Russia's currency crisis has added risk to world markets, but the New Zealand economy is likely to be spared direct impact, analysts say.
In spite of a dramatic hiking of Russian interest rates, the ruble plunged yesterday, prompting speculation Russia has lost control of its economy and may be forced to impose Soviet-style exchange controls after failure of the "shock and awe" action by the central bank.
Said bank vice-chairman Sergei Shvetsov: "The situation is critical. What is happening is a nightmare."
New Zealand has already felt the impact of a Russian ban on imported foods - mostly dairy - from some Western countries.
Dairy produce from western Europe destined for Russia - the world's second-biggest dairy importer after China - has been diverted to milk powder - New Zealand's biggest export - which has increased supply and depressed prices.
Analysts said Russia's moves to isolate itself and the fact that it was not part of the euro exchange rate mechanism had helped to mitigate fallout from the plunging ruble on world markets.
It had, however, caused some "flight to quality" capital flows, with investors turning to US treasuries and Japanese and German bond markets as safe haven investments.
Russia is New Zealand's 30th-largest export market, with exports in the September year being $196 million, mostly dairy, meat, fish, fruit and nuts and cereal.

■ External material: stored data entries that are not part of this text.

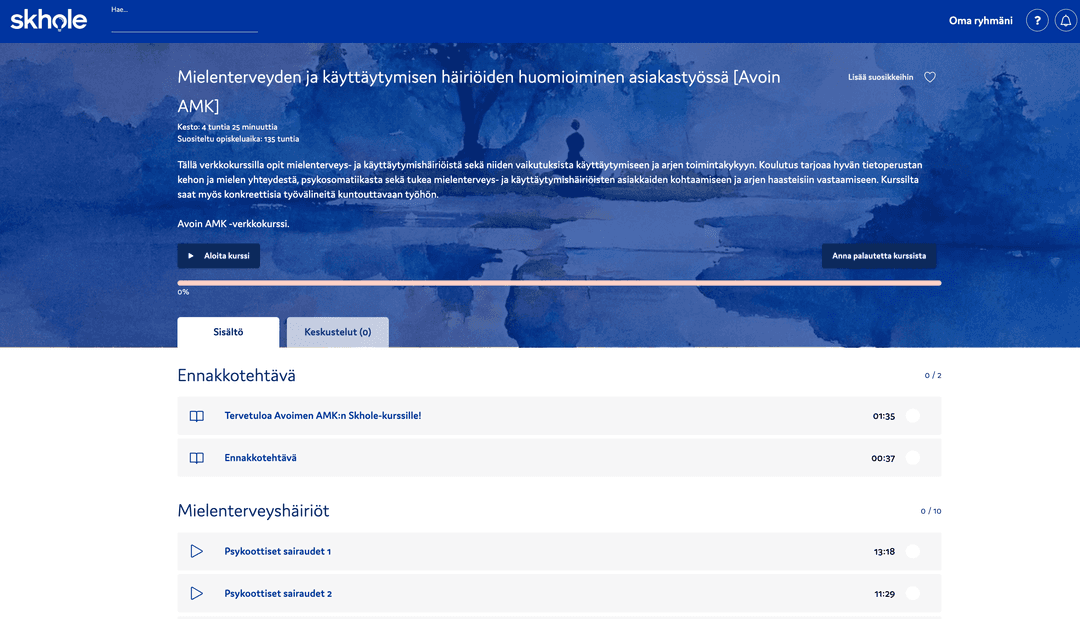Switch to the Keskustelut tab
1080x619 pixels.
pyautogui.click(x=337, y=332)
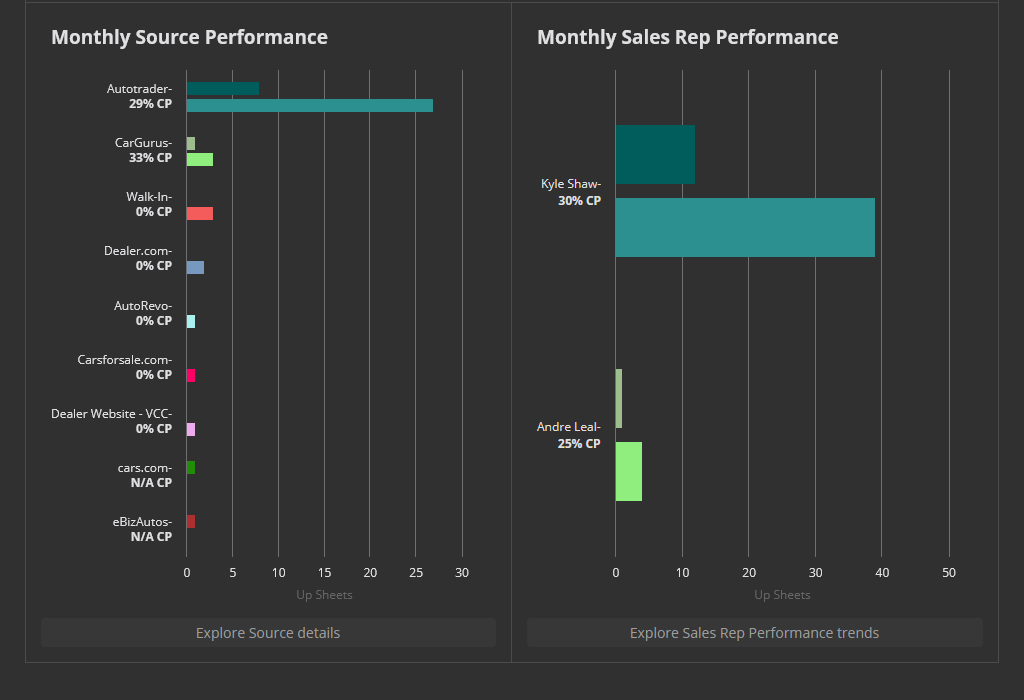Click the pale cyan AutoRevo bar
The width and height of the screenshot is (1024, 700).
coord(191,321)
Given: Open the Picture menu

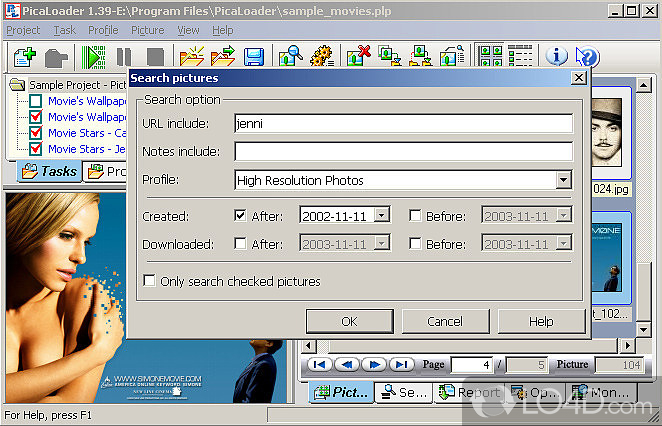Looking at the screenshot, I should 147,30.
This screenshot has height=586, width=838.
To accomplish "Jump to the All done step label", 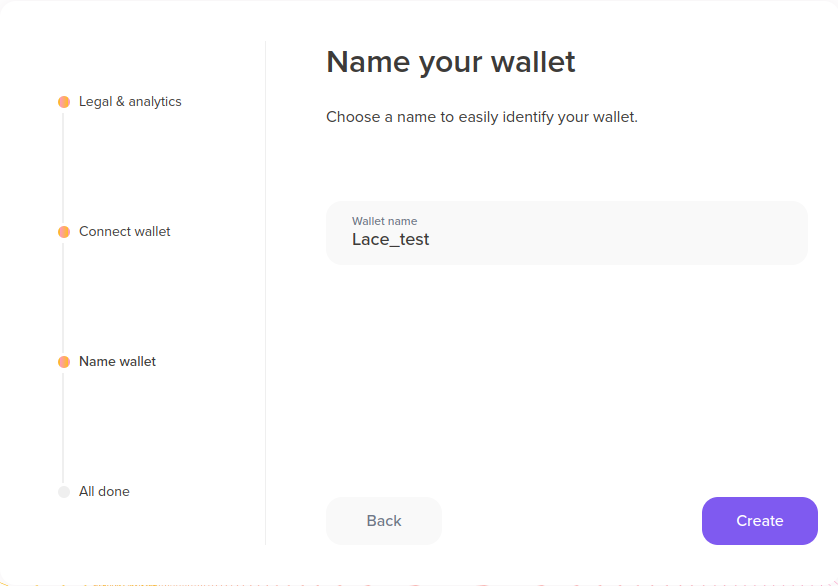I will 104,492.
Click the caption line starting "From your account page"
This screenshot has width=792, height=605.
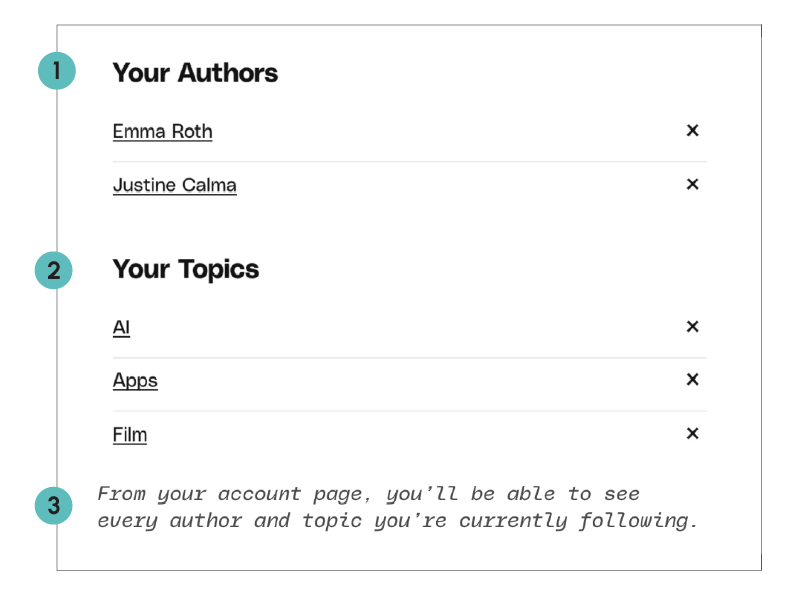click(x=368, y=494)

It is New Zealand's 24th-largest import supplier, with imports in that year of $319 million, mostly fuel, fertilisers, spirits, wood and copper.
In 2013, Russia was New Zealand's 25th-largest dairy export market, with total dairy exports worth around US$105 million. Restrictions on trade since the Fonterra whey protein concentrate scare last year have curtailed dairy exports to Russia.
Fonterra's general manager trade strategy, Robb Stevens, said the cooperative had traded with Russia for decades. "The current situation in Russia remains fluid," he said. "We continue to monitor events there."
The ruble has fallen by more than 50 per cent this year, evoking memories of the 1998 sovereign debt crisis.
Bank of New Zealand currency strategist Raiko Shareef said there had been no "meltdown" on world financial markets in response to the Russian crisis "but I would say that the typical investor has been pretty risk averse".
International financial markets had been more preoccupied with the sharp decline in oil prices, but Russia was having a secondary impact on sentiment, Shareef said.
ASB Bank chief economist Nick Tuffley said Russia had in effect "decoupled" itself from events in other economies.
Unlike Greece, whose economic problems spread throughout the EU, Russia was not part of any exchange rate mechanism, he said.
"The challenge is the Russian Government is very dependent on their oil revenues to make ends meet, and that's where the pressure is going to come."